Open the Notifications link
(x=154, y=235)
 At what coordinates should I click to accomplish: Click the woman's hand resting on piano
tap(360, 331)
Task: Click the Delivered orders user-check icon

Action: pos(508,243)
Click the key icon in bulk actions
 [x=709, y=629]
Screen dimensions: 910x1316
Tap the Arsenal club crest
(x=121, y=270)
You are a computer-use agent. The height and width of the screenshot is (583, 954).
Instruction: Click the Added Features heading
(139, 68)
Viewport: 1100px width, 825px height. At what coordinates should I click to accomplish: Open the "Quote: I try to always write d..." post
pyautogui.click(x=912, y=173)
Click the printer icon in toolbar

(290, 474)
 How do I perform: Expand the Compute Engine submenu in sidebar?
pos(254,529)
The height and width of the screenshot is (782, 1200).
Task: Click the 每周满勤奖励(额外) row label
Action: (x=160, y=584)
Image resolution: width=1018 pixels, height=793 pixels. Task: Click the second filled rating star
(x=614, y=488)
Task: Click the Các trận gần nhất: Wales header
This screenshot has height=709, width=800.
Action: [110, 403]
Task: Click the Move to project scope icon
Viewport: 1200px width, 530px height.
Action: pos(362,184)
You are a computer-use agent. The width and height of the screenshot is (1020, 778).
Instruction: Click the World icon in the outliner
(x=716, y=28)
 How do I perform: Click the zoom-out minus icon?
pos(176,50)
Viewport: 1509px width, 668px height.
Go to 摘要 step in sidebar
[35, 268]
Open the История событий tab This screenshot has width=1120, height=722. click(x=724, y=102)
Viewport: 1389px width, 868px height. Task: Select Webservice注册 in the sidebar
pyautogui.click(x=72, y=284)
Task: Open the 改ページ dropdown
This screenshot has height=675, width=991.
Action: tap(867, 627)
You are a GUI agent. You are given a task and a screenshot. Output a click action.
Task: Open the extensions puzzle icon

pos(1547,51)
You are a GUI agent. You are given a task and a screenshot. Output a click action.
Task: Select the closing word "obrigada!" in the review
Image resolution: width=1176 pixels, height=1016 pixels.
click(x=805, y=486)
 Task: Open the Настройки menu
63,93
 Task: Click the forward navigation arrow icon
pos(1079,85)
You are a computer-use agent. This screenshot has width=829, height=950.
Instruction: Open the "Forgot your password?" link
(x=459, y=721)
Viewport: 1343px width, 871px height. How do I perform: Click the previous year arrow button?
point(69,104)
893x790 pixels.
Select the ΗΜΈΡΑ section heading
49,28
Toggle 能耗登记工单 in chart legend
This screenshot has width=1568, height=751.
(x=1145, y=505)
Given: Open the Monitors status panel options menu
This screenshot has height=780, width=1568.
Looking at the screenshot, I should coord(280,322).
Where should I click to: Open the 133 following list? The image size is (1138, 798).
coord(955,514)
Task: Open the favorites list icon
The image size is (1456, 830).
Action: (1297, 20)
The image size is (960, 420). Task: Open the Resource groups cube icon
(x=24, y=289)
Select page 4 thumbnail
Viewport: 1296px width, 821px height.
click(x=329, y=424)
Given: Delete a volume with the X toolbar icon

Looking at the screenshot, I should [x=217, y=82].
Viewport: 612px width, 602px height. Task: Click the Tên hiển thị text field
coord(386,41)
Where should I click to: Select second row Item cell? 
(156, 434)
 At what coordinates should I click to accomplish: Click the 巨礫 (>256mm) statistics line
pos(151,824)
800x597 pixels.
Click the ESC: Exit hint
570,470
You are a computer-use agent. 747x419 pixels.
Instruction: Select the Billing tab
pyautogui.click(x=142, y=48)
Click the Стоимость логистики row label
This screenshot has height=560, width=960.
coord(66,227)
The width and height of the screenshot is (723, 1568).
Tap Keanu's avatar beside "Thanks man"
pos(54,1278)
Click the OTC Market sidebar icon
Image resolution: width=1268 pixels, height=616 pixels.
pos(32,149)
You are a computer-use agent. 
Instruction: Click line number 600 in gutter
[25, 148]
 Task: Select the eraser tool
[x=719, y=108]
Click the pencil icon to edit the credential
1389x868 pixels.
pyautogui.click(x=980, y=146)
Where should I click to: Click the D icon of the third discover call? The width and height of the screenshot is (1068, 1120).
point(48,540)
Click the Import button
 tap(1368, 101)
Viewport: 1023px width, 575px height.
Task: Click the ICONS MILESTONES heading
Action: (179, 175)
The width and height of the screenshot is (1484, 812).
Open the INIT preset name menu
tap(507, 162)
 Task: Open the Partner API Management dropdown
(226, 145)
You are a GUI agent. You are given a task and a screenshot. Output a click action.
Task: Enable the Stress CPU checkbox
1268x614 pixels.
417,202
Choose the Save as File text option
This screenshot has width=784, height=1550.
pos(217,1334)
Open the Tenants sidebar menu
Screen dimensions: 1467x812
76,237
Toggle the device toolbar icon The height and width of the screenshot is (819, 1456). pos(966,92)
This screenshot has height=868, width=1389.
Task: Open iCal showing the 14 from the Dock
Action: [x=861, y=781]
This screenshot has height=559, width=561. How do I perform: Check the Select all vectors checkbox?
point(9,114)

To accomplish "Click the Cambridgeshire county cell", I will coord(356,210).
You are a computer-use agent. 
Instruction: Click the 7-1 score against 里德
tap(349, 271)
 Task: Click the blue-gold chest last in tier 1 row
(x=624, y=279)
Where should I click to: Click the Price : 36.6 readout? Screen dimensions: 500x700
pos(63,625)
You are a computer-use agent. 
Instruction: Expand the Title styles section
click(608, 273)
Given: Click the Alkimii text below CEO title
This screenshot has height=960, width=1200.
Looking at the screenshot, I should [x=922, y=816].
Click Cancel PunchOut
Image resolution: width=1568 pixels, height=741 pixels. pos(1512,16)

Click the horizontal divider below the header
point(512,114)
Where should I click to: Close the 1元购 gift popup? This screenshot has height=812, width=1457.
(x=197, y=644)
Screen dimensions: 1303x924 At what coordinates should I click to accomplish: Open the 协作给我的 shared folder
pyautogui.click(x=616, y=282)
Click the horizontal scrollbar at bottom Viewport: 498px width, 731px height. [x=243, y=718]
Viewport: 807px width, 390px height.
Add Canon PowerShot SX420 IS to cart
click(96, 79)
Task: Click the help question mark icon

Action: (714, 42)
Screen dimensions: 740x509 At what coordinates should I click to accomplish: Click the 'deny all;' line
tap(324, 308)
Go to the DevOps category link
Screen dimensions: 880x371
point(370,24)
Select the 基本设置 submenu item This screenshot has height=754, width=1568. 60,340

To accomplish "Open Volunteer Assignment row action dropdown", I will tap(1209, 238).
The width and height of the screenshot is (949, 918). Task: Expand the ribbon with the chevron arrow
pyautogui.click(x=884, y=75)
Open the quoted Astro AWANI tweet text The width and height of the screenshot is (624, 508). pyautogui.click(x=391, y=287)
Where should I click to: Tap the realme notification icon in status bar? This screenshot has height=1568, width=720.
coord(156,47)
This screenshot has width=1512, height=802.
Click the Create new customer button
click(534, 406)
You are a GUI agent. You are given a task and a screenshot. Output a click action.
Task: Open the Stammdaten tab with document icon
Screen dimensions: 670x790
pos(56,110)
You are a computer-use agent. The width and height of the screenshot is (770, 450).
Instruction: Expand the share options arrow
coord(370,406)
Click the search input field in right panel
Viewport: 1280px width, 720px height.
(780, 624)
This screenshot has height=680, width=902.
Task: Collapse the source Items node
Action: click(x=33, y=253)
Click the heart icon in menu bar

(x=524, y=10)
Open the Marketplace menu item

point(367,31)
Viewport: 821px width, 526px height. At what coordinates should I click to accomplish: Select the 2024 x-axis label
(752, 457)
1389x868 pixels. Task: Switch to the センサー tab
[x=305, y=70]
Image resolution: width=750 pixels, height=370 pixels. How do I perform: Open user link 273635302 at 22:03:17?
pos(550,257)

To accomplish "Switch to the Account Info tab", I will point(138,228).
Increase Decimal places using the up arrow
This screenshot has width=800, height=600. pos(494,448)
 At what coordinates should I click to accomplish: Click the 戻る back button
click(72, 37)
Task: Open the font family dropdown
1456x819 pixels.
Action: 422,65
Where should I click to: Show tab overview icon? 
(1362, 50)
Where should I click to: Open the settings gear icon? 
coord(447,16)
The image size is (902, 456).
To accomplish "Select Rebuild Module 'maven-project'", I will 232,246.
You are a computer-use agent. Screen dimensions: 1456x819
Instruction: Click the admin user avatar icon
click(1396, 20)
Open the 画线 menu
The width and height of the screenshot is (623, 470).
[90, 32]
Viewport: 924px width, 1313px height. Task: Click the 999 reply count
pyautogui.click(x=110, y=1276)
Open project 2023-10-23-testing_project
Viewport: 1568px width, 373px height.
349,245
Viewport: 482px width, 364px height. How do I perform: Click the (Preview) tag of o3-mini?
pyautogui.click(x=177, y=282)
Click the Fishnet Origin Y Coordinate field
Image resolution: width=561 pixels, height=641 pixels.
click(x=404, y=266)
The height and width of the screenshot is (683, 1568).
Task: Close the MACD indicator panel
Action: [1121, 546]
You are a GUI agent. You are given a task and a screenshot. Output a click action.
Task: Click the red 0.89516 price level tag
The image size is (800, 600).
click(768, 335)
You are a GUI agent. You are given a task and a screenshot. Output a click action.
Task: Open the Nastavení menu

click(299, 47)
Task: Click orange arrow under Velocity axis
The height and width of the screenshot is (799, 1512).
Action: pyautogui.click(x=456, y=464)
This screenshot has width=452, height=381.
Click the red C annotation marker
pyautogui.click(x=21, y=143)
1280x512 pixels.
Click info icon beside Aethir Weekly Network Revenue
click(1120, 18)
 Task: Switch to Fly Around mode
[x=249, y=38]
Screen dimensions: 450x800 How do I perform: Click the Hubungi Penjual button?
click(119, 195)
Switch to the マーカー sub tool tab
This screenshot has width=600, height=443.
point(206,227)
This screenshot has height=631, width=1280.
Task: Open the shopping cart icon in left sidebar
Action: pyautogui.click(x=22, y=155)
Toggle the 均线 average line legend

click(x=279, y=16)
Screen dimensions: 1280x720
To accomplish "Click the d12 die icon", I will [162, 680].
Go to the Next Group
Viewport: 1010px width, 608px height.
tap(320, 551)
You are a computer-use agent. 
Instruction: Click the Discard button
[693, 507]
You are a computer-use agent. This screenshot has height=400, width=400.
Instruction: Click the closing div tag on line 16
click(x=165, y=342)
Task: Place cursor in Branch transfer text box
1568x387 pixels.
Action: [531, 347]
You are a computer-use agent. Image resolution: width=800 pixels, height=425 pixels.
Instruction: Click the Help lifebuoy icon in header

§ **Stated exercise**
Can you copy out the entries word for word, from the line with "Where should I click to: Show" through the line with "pyautogui.click(x=177, y=282)", including both of those lines?

§ **Exercise response**
Where should I click to: Show tab overview icon? 
(1362, 50)
Where should I click to: Open the settings gear icon? 
coord(447,16)
The image size is (902, 456).
To accomplish "Select Rebuild Module 'maven-project'", I will 232,246.
You are a computer-use agent. Screen dimensions: 1456x819
Instruction: Click the admin user avatar icon
click(1396, 20)
Open the 画线 menu
The width and height of the screenshot is (623, 470).
[90, 32]
Viewport: 924px width, 1313px height. Task: Click the 999 reply count
pyautogui.click(x=110, y=1276)
Open project 2023-10-23-testing_project
Viewport: 1568px width, 373px height.
349,245
Viewport: 482px width, 364px height. How do I perform: Click the (Preview) tag of o3-mini?
pyautogui.click(x=177, y=282)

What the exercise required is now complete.